Date: March 6, 2008
Senator John Marty, Chairman
Senate Committee on Health, Housing and Family Security
Room 328 Capitol Building
75 Martin Luther King Jr. Blvd
St. Paul, MN 55155-1606
Re: Increase in the gas-tax diversion from the highway fund to the DNR's
ATV fund
Dear Senator Marty:
The League of Women Voters Minnesota supports your amendment to eliminate the
increase in the "unrefunded" gas tax receipts for ATVs from 0.15% to 0.27% of one
percent. This would almost double the amount of money diverted from our highway
fund to the DNR's fund for motorized recreation.
The formula used to arrive at this increase was contained in data presented in
a report to DNR by an independent consultant, but analysis of this data was not
completed. Two examples of the problems in this study:
- Gas tax revenue is taken from approximately 275,000 ordinary riders for
the benefit of the 10,000 ATV club members. The 275,000 ATV owners who
do not ride on public lands should not be counted in the gas tax formula.
Their riding has no relationship to riders who use public lands.

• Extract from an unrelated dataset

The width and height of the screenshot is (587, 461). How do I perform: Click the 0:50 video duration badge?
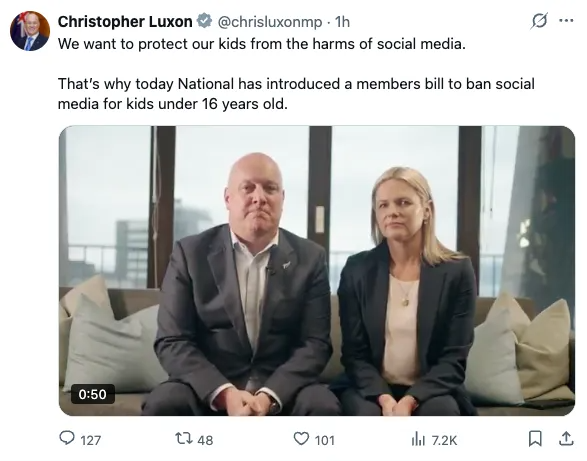coord(92,394)
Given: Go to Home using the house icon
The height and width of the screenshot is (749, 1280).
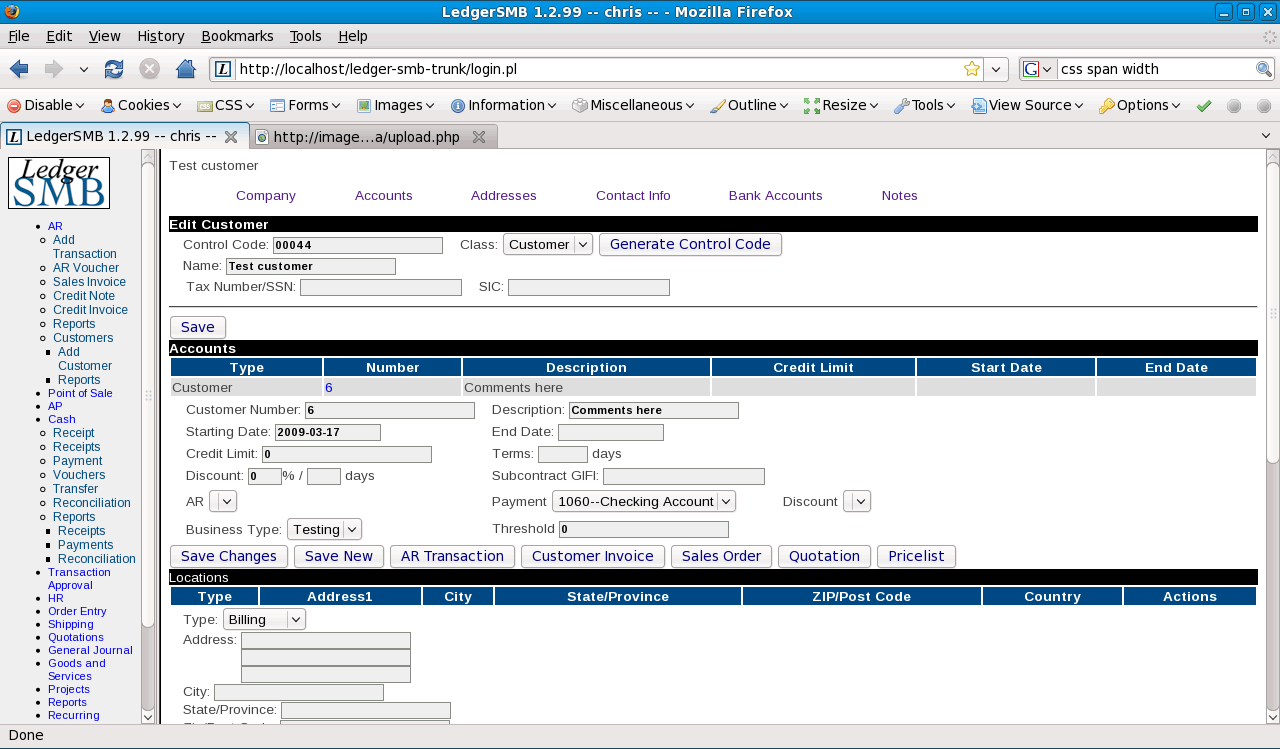Looking at the screenshot, I should coord(185,69).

- The 275,000 ATV owners who do not ride on public land, often do ride in
road-side ditches where they do enormous damage. Transportation budgets
at the township, county, and state level are being eroded because ditches must
be repaired over and over, again. The gas taxes that these ATV riders
pay should go into the Highway Trust Fund to help state and local governments
pay for the necessary repair to these ditches and the roads the ATVs cross.
In addition, the program that receives funding from the gas tax, the Grant-In-Aid
program, is fraught with controversy, as highlighted by the Legislative Auditor's
2003 Report:
State-Funded Trails for Motorized Recreation. The DNR gives monies to
localities, which then disperse those funds to ATV clubs. "DNR reports illegal
state forest trails" in the
Star Tribune
on March 19, 2006 stated that DNR oversight had not improved. Nothing since
indicates progress on this front.
LWVMN is a good government group and good government begins with fiscal responsibility.
We are facing a large budget deficit; our highways are many years and billions of
dollars behind in maintenance and construction. This is not the time to increase
funding for any recreational group at the expense of our highway funds.